POLITIQUE & INSTITUTIONS — Justice

Soupçons de fraude sociale

Jost: l’ITM a-t-elle joué son rôle?



Le groupe de transport aurait employé pas moins de 1.100 salariés roumains et slovaques aux conditions de travailleurs détachés entre 2014 et 2016. (Photo: Renault Trucks)

Le groupe de transport aurait employé pas moins de 1.100 salariés roumains et slovaques aux conditions de travailleurs détachés entre 2014 et 2016. (Photo: Renault Trucks)

La vague d’arrestations et de mises en examen depuis lundi intervient après une enquête menée principalement en Belgique. Le LCGB met en cause l’ITM pour n’avoir pas décelé les pratiques de dumping social imputées au transporteur luxembourgeois.

Après une série de perquisitions lundi et de mises en examen mardi, mettant notamment en cause l’administrateur délégué Roland Jost, mais aussi la directrice des ressources humaines, le secrétaire général et un administrateur, le Parquet de Diekirch a confirmé mardi dans un communiqué l’arrestation en Belgique de trois personnes. Le ministère public indique avoir enquêté au Luxembourg, où l'entreprise a son siège à Weiswampach, en collaboration avec le Parquet fédéral de Bruxelles ainsi qu’avec un juge d’instruction spécialisé de Liège.

Suspecté de faire travailler en Belgique quelque 1.100 salariés issus des pays d’Europe de l’Est aux conditions sociales de leur pays d’origine, Jost Group aurait pratiqué du dumping social qui se serait traduit par un manque à gagner de plus de 55 millions d’euros pour la Sécurité sociale belge entre 2014 et 2016. Des salariés résidant en Belgique auraient également été déclarés auprès de la CNS. Selon le magistrat en charge de l’enquête, cette pratique pourrait bénéficier à un vaste réseau criminel actif entre la Belgique, le Luxembourg et la Roumanie.

L’ITM a à nouveau cruellement fait défaut quant aux contrôles des conditions de travail des salariés concernés.

LCGB Transport

Mercredi, c’est le rôle de l’ITM que le syndicat LCGB met en cause. «Le LCGB Transport revendique pour la énième fois un contrôle préventif plus restreint de l’ITM quant aux conditions de travail des sociétés du secteur de transport», indique le syndicat chrétien-social dans un communiqué. Il estime que l’ITM a «à nouveau cruellement fait défaut quant aux contrôles des conditions de travail, sans parler des conditions de logement (dans les camions), des salariés concernés». Et réclame «l’instauration de vrais contrôles valables afin d’arrêter ces agissements frauduleux pratiqués au sein du secteur».
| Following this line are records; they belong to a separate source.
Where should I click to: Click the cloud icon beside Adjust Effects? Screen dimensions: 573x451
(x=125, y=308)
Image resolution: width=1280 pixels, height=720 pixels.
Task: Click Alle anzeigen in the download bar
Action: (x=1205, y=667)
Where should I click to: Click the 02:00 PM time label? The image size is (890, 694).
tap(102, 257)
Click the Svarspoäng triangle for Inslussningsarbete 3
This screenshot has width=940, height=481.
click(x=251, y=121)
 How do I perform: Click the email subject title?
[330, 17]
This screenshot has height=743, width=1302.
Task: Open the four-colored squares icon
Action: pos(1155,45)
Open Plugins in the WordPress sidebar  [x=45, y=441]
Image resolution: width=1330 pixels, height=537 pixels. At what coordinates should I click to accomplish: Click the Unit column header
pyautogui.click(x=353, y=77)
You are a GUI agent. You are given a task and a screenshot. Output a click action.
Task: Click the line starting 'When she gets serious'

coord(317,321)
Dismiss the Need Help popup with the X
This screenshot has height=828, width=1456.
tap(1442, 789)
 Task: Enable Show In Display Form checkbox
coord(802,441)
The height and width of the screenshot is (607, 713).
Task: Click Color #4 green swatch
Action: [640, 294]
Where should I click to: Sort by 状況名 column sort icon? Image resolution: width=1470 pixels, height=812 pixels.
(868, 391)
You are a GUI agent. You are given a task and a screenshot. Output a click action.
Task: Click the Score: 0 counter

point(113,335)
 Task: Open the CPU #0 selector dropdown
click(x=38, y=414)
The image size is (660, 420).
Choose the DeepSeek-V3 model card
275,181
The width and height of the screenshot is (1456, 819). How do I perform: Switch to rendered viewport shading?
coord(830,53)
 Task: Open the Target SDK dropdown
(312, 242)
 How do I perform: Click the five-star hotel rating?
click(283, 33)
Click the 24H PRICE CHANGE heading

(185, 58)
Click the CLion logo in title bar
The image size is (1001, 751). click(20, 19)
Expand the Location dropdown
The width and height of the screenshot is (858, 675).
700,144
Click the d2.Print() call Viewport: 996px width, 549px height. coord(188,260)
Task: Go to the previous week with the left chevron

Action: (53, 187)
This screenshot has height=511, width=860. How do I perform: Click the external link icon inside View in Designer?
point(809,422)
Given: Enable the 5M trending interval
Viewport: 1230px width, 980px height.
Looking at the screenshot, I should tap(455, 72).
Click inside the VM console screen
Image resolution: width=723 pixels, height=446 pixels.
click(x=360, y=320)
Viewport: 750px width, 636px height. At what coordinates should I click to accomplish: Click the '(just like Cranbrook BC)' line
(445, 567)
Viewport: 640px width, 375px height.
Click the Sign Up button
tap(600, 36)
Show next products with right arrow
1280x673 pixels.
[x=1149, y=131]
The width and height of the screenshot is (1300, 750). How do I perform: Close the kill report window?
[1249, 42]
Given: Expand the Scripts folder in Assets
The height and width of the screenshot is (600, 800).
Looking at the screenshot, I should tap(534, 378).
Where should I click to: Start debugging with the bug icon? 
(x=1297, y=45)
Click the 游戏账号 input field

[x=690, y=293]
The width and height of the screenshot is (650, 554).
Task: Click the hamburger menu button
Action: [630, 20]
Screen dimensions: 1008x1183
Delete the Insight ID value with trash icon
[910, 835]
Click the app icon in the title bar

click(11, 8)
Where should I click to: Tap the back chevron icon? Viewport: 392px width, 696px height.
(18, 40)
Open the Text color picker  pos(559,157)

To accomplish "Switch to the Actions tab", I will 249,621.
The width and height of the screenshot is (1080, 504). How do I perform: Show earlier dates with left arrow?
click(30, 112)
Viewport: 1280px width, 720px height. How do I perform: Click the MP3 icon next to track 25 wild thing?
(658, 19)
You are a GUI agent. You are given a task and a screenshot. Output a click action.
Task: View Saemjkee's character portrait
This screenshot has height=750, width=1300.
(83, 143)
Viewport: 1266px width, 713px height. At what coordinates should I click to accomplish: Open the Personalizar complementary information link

L’Administration judiciaire précise que l’ITM avait déposé une plainte auprès du Parquet de Diekirch pour faux décomptes de salaires l’an dernier. Une enquête «tenue en suspens afin de ne pas entraver les perquisitions de grande envergure» des derniers jours. Des instructions sont en cours aussi en Belgique, au Luxembourg, en Slovaquie et en Roumanie.